Question

Two gaseous reactants are allowed to react in a 1-L flask, and the reaction rate is measured. The experiment is repeated with the same amount of each reactant and at the same temperature in a 2-L flask (so the concentration of each reactant is less). What is likely to happen to the measured reaction rate in the second experiment compared to the first?

Short answer

The measured reaction rate in the 2-L flask is likely to decrease due to the lower concentration of reactants.

Step-by-step solution

- Understanding Reaction Rates

Reaction rates are typically proportional to the concentration of the reactants. This is because a higher concentration means more reactant molecules are in close proximity, thus increasing the chances of collision and reaction.

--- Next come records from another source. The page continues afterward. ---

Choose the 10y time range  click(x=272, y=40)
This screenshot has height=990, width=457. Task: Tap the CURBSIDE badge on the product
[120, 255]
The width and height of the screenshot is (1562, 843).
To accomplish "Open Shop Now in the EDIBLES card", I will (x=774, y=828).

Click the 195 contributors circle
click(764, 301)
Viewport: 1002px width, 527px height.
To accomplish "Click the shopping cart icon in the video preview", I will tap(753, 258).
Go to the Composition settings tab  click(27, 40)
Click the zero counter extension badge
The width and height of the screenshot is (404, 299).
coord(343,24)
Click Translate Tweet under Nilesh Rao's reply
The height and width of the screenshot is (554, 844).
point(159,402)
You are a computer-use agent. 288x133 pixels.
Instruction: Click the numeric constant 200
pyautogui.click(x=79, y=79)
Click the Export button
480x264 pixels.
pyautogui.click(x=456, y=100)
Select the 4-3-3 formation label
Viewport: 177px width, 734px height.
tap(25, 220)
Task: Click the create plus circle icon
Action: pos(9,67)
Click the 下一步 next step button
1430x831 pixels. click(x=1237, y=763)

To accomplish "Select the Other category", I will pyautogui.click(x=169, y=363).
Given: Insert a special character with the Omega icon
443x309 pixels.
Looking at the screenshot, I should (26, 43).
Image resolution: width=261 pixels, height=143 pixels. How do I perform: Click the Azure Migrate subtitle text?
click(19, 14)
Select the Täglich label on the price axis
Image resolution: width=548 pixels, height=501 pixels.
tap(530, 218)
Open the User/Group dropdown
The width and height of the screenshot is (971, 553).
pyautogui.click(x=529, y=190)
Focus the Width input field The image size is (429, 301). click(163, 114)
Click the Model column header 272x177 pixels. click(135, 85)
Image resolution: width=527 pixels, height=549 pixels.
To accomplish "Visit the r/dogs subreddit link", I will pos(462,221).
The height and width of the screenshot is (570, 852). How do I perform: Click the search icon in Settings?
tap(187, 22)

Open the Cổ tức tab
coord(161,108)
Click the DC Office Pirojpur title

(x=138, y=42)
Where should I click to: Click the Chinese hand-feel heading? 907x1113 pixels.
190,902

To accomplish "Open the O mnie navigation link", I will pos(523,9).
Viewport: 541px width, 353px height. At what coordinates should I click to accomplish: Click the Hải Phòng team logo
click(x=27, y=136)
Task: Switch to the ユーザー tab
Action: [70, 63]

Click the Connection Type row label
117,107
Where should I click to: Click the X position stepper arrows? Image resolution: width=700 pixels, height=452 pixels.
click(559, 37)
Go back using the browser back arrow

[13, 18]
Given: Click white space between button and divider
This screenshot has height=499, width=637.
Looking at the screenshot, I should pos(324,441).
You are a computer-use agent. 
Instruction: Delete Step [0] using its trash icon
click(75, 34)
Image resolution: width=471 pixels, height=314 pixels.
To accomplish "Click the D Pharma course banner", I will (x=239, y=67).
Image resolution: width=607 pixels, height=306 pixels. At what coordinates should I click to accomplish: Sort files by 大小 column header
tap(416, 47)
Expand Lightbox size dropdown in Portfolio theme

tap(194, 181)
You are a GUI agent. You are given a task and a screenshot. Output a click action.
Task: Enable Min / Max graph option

- Comparing Concentrations in Different Flask Sizes

In a 2-L flask, the concentration of the gaseous reactants is halved because the same amount of gas that originally occupied 1-L now occupies 2-L. This reduces the number of reactant molecules per unit volume.

- Predicting the Effect on Reaction Rate

With a reduced concentration in the 2-L flask, the reaction rate is expected to decrease because there will be fewer collisions between reactant molecules. For many reactions, the rate is directly proportional to the concentration of reactants, assuming other conditions remain the same.

Key concepts

Chemical Kinetics

Chemical kinetics is the study of reaction rates and the factors that affect them. It helps us understand how different conditions influence the speed at which chemical reactions occur. Factors such as temperature, concentration, surface area, and the presence of catalysts can significantly impact the rate of a reaction.

By examining these factors, chemists can optimize reactions for industrial processes, predict reaction behavior, and control product formation. Chemical kinetics is fundamental in fields ranging from pharmaceuticals to environmental science, allowing us to design and manage chemical processes efficiently.

Reaction Rates

Reaction rates express the speed at which reactants are converted into products in a chemical reaction. They can be measured by the change in concentration of reactants or products per unit time. Higher reaction rates signify a faster reaction process.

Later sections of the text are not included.